In the Guideline, diagnosis is made by  

(a) Positive nasopharyngeal swab for SARS-CoV2, or 
(b) if results are pending, a presumptive case would be defined as respiratory tract infection [fever, sore throat, shortness of breath, cough] with oxygen requirements and with chest X- ray or chest ultrasound findings suggestive of COVID-19 


Then they'll move on to evaluate oxygen requirement (followed by rapid pregnancy test for women with childhood potential).

 (1) no oxygen requirement, no risk factors -> treat symptomatically
 (2) no oxygen requirement, any risk factor ->(virologic test)->Hydroxychloroquine plus azithromycin
 (3) oxygen requirement ->(chest imaging) ->Hydroxychloroquine plus azithromycin (Evaluate eligibility for cytokine blockade)

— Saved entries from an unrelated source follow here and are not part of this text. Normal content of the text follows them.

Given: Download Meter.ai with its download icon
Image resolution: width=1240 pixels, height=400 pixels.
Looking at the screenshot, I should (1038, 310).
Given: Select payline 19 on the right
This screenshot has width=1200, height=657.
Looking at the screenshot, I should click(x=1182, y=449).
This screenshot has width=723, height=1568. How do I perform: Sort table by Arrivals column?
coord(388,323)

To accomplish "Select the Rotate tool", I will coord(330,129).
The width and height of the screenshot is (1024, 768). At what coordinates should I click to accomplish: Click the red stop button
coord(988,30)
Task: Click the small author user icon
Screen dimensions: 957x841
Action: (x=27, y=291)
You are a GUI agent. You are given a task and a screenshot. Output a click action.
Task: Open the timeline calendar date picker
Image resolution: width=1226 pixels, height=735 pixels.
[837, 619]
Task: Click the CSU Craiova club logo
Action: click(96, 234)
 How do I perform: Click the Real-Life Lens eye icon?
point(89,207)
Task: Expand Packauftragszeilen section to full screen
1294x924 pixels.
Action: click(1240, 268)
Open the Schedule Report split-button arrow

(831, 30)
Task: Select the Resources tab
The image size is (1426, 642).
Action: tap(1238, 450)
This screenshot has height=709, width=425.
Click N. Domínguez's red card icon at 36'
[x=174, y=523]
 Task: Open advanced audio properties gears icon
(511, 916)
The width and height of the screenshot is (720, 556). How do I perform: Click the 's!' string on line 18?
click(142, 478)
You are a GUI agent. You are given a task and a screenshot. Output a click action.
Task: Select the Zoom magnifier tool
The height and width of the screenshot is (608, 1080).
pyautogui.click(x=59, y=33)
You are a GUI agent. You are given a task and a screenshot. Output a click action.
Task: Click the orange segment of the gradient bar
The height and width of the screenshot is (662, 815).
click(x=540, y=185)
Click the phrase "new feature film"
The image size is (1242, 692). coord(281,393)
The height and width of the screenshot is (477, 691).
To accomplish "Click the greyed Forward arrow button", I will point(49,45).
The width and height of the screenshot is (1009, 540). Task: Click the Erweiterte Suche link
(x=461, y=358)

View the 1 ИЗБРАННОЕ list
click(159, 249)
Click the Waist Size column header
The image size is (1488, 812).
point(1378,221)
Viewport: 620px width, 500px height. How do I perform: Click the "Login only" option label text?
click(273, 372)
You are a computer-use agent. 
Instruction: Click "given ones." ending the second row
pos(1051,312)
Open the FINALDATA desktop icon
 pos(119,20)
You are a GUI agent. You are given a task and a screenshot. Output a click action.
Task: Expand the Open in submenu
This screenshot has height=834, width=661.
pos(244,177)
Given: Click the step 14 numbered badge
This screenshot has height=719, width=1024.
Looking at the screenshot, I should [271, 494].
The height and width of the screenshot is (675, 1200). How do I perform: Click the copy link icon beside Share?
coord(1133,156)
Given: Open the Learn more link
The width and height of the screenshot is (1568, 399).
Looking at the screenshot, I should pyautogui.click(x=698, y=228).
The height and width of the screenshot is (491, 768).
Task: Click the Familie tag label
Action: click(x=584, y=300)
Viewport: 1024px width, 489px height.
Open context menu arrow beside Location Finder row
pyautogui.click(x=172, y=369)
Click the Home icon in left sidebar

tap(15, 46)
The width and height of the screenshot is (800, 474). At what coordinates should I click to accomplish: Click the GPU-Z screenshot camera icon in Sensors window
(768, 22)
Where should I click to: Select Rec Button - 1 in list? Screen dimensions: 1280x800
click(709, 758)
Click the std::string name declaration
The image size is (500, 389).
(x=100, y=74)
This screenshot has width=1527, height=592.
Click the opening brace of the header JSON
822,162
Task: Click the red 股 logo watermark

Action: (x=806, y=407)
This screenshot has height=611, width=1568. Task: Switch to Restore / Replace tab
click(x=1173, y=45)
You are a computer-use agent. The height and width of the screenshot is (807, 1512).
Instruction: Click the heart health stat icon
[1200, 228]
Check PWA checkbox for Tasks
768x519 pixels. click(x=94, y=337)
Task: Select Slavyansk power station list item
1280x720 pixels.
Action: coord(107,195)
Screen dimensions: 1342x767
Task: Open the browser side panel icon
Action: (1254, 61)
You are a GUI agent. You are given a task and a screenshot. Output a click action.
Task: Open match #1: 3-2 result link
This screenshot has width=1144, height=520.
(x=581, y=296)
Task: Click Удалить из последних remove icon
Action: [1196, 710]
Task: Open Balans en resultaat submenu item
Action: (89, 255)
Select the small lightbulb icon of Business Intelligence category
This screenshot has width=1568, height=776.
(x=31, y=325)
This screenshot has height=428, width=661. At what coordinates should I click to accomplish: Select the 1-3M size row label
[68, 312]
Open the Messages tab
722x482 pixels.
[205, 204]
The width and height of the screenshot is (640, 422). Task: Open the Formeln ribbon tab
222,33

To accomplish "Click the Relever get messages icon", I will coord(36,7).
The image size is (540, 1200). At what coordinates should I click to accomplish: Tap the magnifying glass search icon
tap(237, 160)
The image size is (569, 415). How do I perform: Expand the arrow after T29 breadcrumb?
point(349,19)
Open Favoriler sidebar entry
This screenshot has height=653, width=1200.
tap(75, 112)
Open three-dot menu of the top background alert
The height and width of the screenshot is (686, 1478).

Hydroxychloroquine is anti-malaria med, being repurposed for the Coronavirus treatment based on early reports from China and France. It's experimental, but choices are limited at this moment.

Azithromycin is antibiotics for bacterial pneumonia. Viral pneumonia is often complicated by secondary bacterial infection and bacterial pneumonia.


The Guideline further describes risk factors, baseline evaluation, suggestions and other treatment considerations.

Such as
 Avoid systemic steroids
 Use of NSAID (e.g., ibuprofen, aspirin) is controversial. Consider Acetaminophen (Tylenol) for fever management


(Apparently, some of inflammation pathways may be being used to resist the virus, so that some anti-inflammatories may be counterproductive. Researchers will figure out the details later.)


In short, priority is placed on patients with oxygen requirement (failing lung) with viral test-positive and/or visual pathology with imaging.


If your suspected case is mild, stay put and don't panic. That is what you can read from the guideline. After all, a majority (80% or so, or probably more considering asymptomatic infection may be widespread) do not get to the point of oxygen requirement.

If mild case patients flood clinics and demand resources (manpower, equipment, facility), that will take away the resources from severe-case patients with real need, eventually leading to more deaths.

Besides, hospitals are already a high-risk place for the contagious disease. Do you really want to go there, with only mild case of yours, risking getting and giving the virus? 

They are even discussing that X-ray is preferred to CT scan, because CT scanner is much harder to clean/disinfect between uses. Practical concerns.


"Take it seriously" does not mean to run at hospital at the first sign of possible infection, but to make informed and sensible decision.


Hope this helps.


PS1
If your case is turning severe, don't hesitate. Contact your doctor, go to hospital and get help. SARS (Severe Acute Respiratory Syndrome), caused by the virus, is no joke.


PS2
You can find this kind of professional manuals, or its "consumer version" online. It is a good source for your research.

An example is one from Johns Hopkins.

https://www.hopkinsguides.com/hopkins/view/Johns_Hopkins_ABX_Guide/540747/all/Coronavirus_COVID_19__SARS_CoV_2_

These "interim guidance" are not quite well-established yet and will be amended often. It really is like building airplane while flying.